October 2004 - Posts
Ok so I lied, I'm not really mid-way through
Enterprise Integration Patterns....more like a quarter of the way. So far I've really enjoyed the book. I've been trying to read a couple patterns a night and have been falling asleep while doing so I have to admit it's not a book that will keep you on the edge of your seat wondering what's coming next, but, it is an excellent book for anyone wanting to get up to speed on
messaging. Yeah so this is a lame midway review but I wanna go read some more before going to bed so that's all your getting for now, more to come later...
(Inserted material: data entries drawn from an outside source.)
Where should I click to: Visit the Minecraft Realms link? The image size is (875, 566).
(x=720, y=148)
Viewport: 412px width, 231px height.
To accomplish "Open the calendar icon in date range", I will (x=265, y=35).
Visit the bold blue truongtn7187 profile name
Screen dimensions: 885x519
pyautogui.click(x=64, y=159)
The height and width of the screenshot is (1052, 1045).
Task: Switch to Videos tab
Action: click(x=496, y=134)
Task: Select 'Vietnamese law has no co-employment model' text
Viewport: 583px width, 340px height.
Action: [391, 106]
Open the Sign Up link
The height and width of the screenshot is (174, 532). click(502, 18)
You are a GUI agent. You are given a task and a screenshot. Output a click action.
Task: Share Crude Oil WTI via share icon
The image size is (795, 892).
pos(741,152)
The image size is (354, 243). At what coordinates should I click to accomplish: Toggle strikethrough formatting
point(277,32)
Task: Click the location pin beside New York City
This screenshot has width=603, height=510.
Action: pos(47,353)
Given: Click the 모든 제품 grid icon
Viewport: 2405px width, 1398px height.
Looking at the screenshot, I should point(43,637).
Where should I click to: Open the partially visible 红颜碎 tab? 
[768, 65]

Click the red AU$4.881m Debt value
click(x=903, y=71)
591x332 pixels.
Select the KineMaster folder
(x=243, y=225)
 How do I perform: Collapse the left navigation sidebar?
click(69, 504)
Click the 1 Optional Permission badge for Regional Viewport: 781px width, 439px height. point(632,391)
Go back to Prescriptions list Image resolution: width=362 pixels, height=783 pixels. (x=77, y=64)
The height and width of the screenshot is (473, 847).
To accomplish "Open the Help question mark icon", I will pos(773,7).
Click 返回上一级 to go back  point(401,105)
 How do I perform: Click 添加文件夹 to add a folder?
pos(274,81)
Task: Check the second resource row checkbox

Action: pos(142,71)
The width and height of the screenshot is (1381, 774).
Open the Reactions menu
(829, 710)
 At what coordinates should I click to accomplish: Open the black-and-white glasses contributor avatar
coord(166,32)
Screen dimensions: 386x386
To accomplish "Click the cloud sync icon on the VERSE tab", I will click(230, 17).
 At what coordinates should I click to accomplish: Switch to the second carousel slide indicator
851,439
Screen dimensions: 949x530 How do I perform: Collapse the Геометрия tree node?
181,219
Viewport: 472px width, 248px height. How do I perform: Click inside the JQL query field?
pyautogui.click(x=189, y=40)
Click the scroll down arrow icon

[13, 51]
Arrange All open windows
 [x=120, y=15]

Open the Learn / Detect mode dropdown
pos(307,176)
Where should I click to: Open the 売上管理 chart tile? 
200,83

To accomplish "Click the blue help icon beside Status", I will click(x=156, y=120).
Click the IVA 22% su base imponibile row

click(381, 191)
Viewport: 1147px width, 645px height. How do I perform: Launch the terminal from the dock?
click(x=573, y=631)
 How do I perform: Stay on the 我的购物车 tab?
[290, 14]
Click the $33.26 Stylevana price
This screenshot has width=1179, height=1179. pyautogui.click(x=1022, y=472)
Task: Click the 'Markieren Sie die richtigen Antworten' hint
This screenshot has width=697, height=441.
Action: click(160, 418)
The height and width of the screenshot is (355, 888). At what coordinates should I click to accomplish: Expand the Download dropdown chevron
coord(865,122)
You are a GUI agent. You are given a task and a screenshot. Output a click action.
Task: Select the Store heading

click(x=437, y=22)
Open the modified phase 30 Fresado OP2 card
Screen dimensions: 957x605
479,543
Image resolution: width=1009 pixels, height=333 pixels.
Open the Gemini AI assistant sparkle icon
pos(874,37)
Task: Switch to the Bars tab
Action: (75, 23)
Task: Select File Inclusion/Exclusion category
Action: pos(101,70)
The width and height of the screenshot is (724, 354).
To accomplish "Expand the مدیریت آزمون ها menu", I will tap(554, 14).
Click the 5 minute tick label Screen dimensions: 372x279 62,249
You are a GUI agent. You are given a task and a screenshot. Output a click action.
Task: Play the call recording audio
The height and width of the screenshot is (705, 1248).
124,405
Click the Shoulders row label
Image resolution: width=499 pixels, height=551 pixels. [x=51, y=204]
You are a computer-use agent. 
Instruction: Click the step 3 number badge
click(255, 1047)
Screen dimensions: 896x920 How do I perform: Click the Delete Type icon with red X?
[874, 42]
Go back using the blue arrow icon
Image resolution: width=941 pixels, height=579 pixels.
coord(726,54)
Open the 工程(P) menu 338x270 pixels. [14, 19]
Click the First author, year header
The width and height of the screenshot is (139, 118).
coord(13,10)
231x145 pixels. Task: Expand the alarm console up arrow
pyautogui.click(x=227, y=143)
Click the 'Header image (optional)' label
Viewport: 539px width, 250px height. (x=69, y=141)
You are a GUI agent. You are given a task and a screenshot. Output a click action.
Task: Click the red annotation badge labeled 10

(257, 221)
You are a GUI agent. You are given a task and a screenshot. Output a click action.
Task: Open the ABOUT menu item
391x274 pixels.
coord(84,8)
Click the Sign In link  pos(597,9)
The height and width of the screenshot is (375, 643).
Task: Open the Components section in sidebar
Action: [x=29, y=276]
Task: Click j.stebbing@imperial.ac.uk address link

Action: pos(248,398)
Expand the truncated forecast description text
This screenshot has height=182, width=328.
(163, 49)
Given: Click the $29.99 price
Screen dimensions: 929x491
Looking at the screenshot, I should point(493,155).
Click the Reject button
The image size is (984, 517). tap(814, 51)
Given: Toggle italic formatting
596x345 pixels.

I've been a proponent of Agile development methodologies within my organization for over a year, but, frankly haven't made much progress in getting our projects to go agile. Some of this is because of the type of work that we get at times, more marketing fluff, that deep technical challenges. The one thing that I still have a hard time with when it comes to Agile is the whole idea of giving the customer the opportunity to cancel the project after any iteration if the project isn't proving to be of enough value. How does a small to medium size company plan for such a thing. If at the end of an iteration the customer says that's it, pack your bags we done, then what? Does the project team then get sent back to the “home office” to sit on the “bench” until another project starts up? What if there isn't work that's ready to begin when the project ends?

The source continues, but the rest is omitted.